T-Mobile Can't Brag Of 'Most Reliable' 5G Network, Ad Watchdog Says

T-Mobile should not boast in ads that it offers the "most reliable” 5G network, an appellate panel of the ad industry's self-regulatory program has ruled.

In a decision released Thursday, the National Advertising Review Board (a unit of the BBB National Programs) said the wireless carrier could not base its “most reliable” claim on a report by measurement company umlaut, because umlaut only examined network speed and coverage.

The ruling upheld a decision issued in November by the National Advertising Division of the BBB National Programs. The opinions stemmed from challenges by AT&T and Verizon to T-Mobile's “most reliable” claim.

The appellate panel said it agreed with the National Advertising Division that a network's reliability differs from its speed or coverage area.

Instead, reliability hinges on whether people can use the network long enough to finish an online activity, according to the watchdog.

“Mobile carriers routinely promote wireless networks in terms of coverage, speed, and reliability,” the panel members wrote. “This practice further confirms that, to the reasonable consumer, reliability is a metric that is distinct from coverage and speed.”

T-Mobile is hardly the only carrier to make questionable claims about its broadband service, or to see its ads challenged by competitors.
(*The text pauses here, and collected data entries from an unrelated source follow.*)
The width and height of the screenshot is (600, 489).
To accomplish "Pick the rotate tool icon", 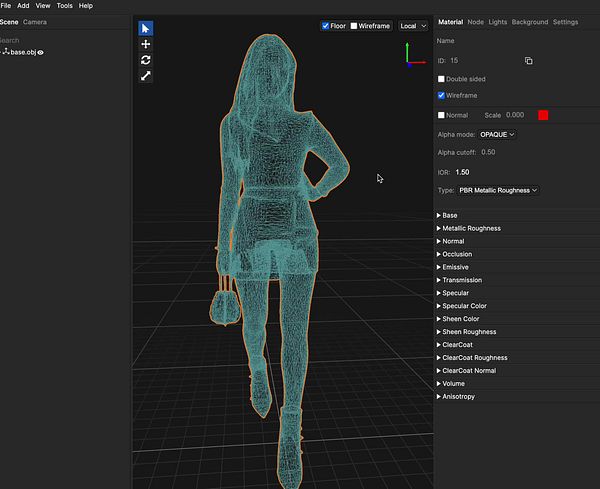I will tap(145, 60).
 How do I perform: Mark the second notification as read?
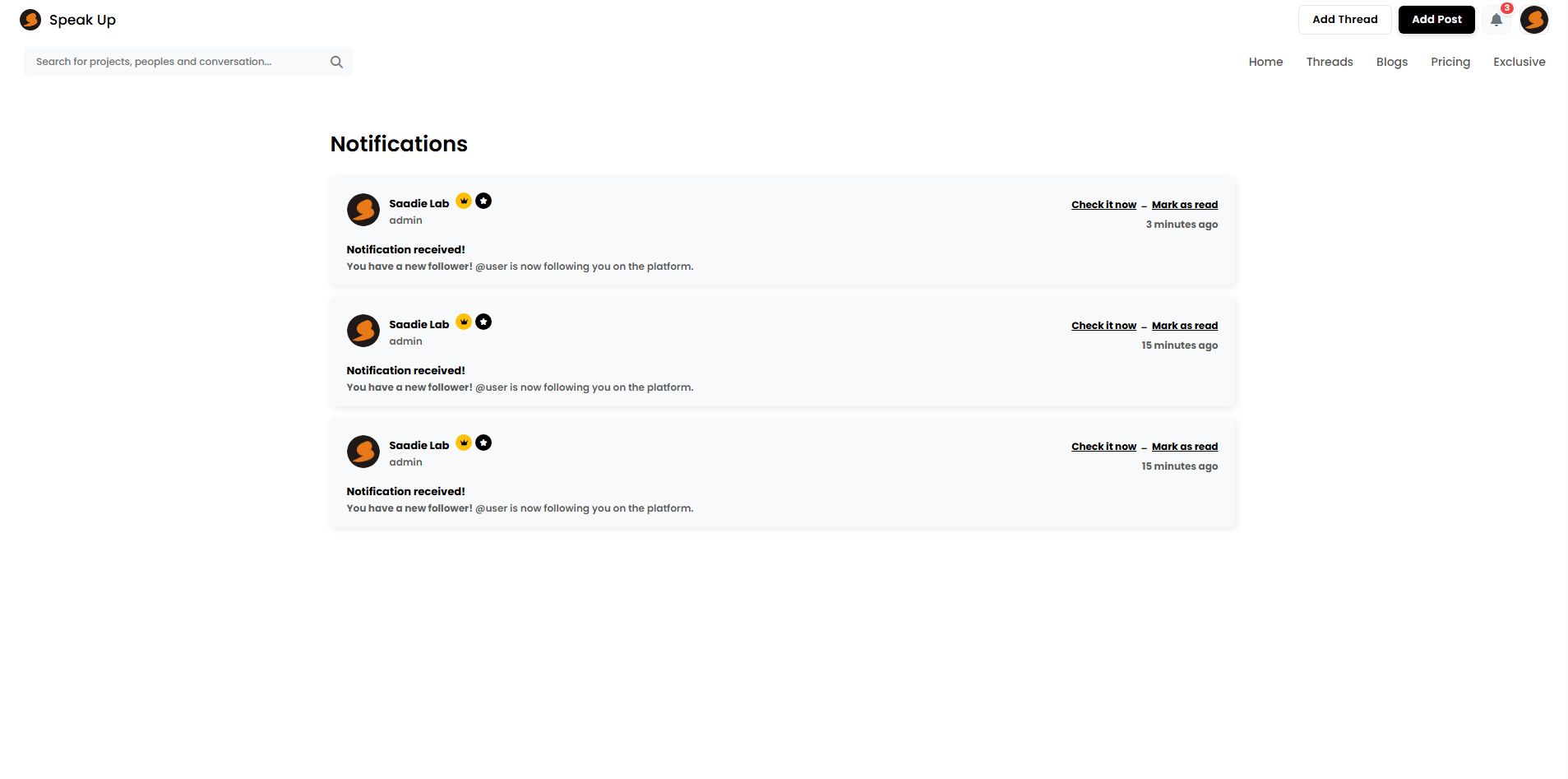coord(1184,326)
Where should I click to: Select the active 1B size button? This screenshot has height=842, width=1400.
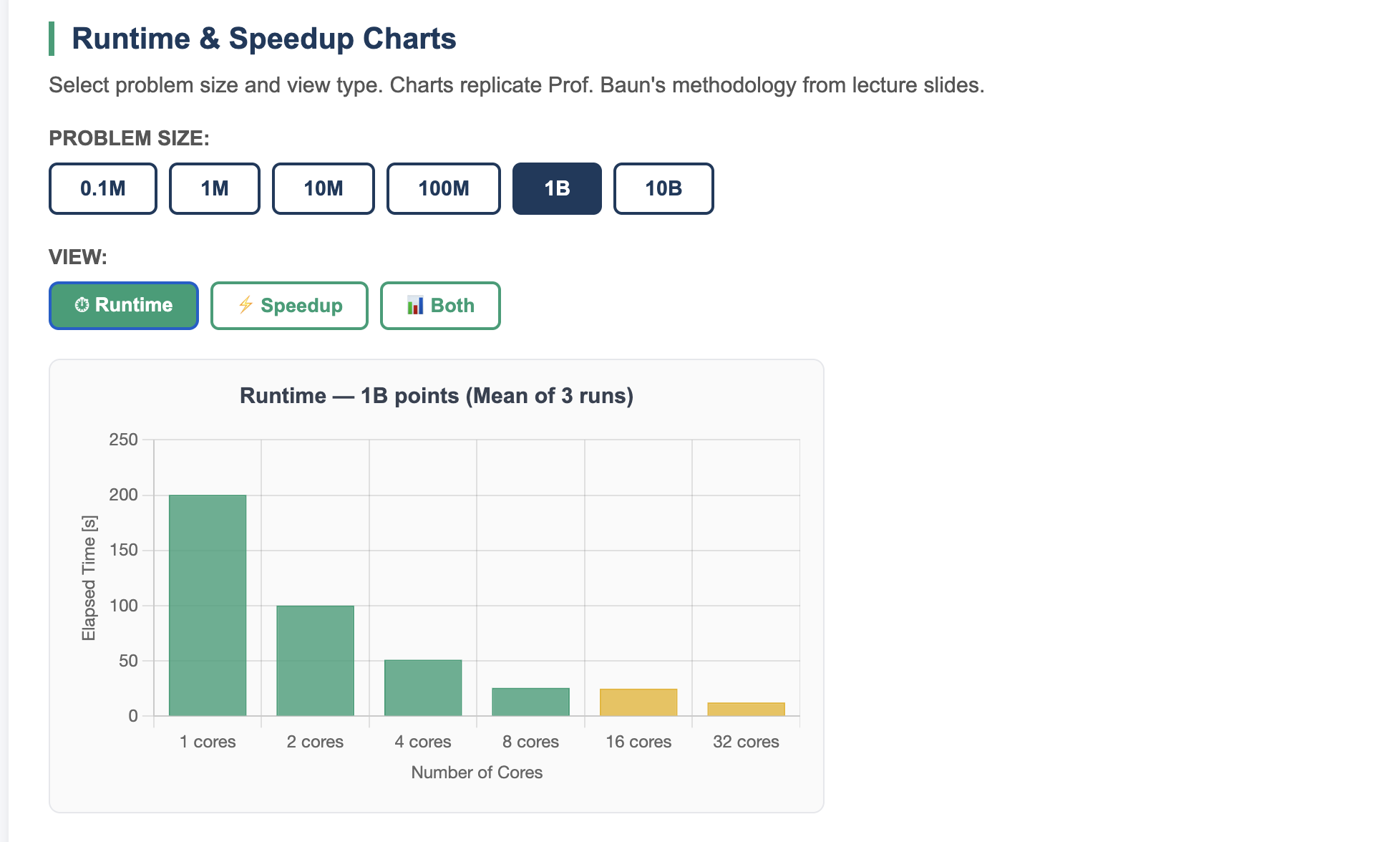(x=557, y=188)
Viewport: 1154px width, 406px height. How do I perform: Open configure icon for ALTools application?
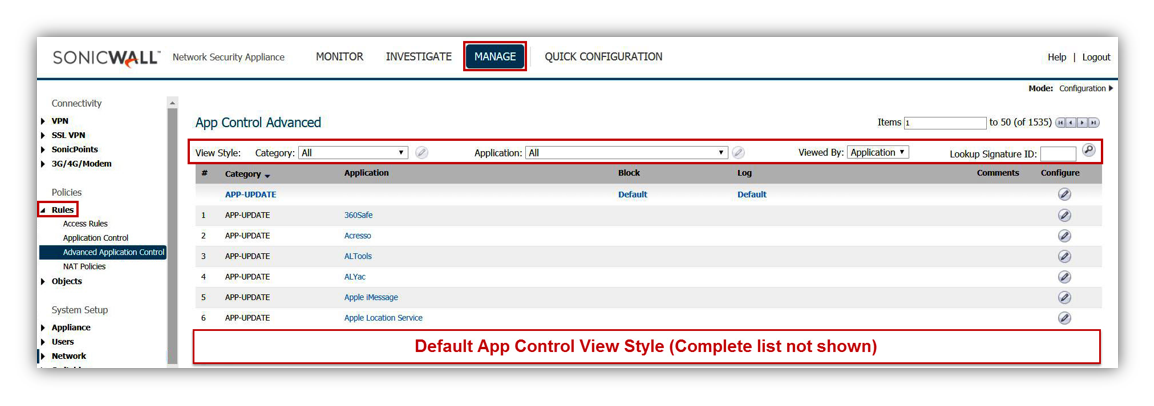tap(1064, 256)
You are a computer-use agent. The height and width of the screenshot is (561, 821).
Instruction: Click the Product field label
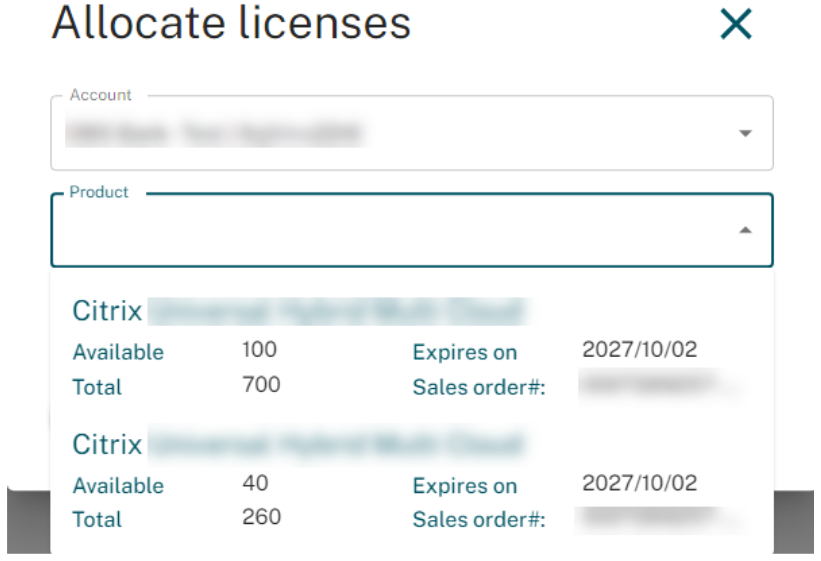click(99, 192)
The self-regulatory watchdog has considered many of those ads, and issued numerous opinions critical of broadband claims by Comcast, Spectrum, Verizon, AT&T and others.
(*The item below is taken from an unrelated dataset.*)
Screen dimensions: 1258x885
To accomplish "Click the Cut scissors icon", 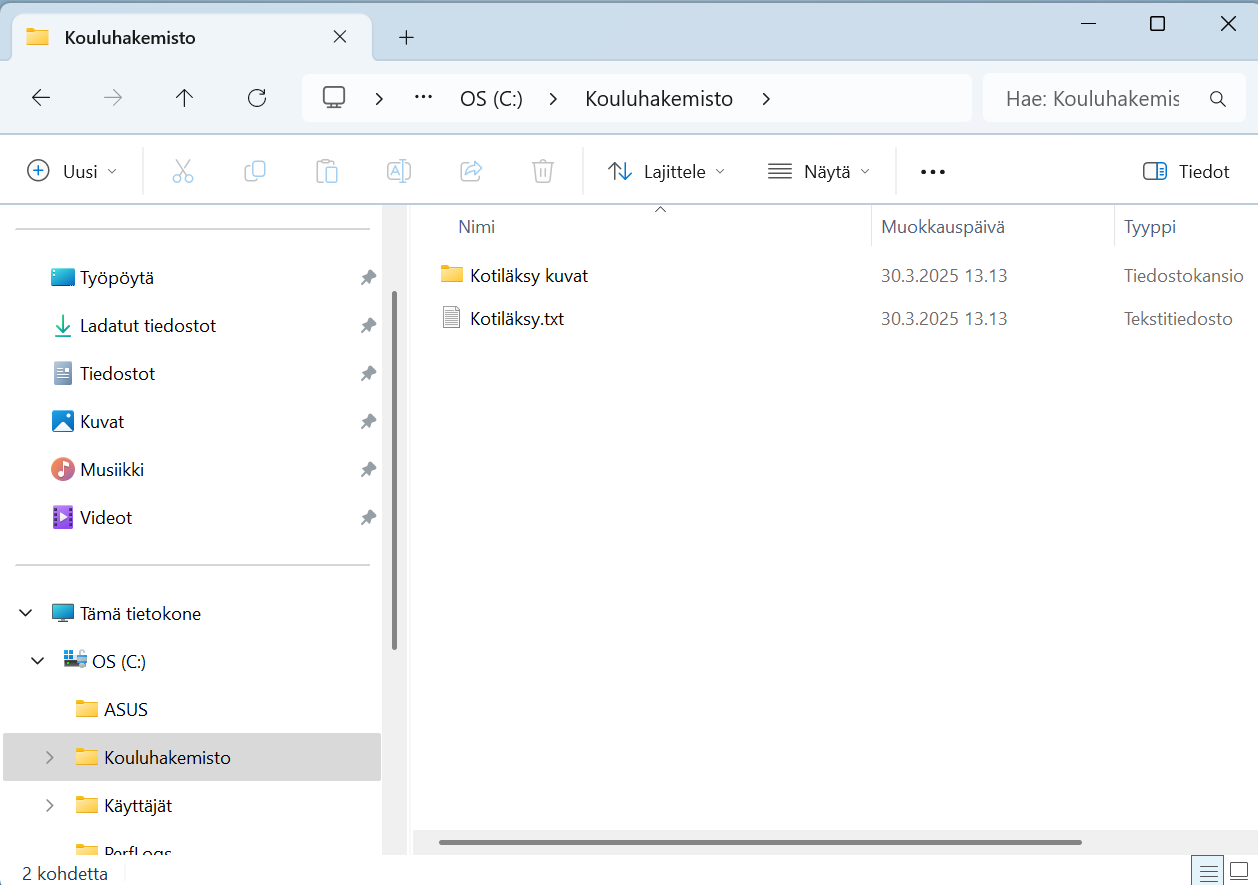I will (x=182, y=171).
In many of those cases, the companies boasted of offering the “best” or “fastest” networks, but were short on objective data to back up those boasts.  

Separate from the self-regulatory group's opinions about broadband ads, the Federal Communications Commission also has some ideas about the carriers' descriptions of their offerings. The agency recently voted to consider a proposal that would require carriers to use a standardized format, comparable to a nutrition label, to disclose information about pricing, speeds, and traffic management practices.

The agency plans to hold a public hearing on that proposal on March 11.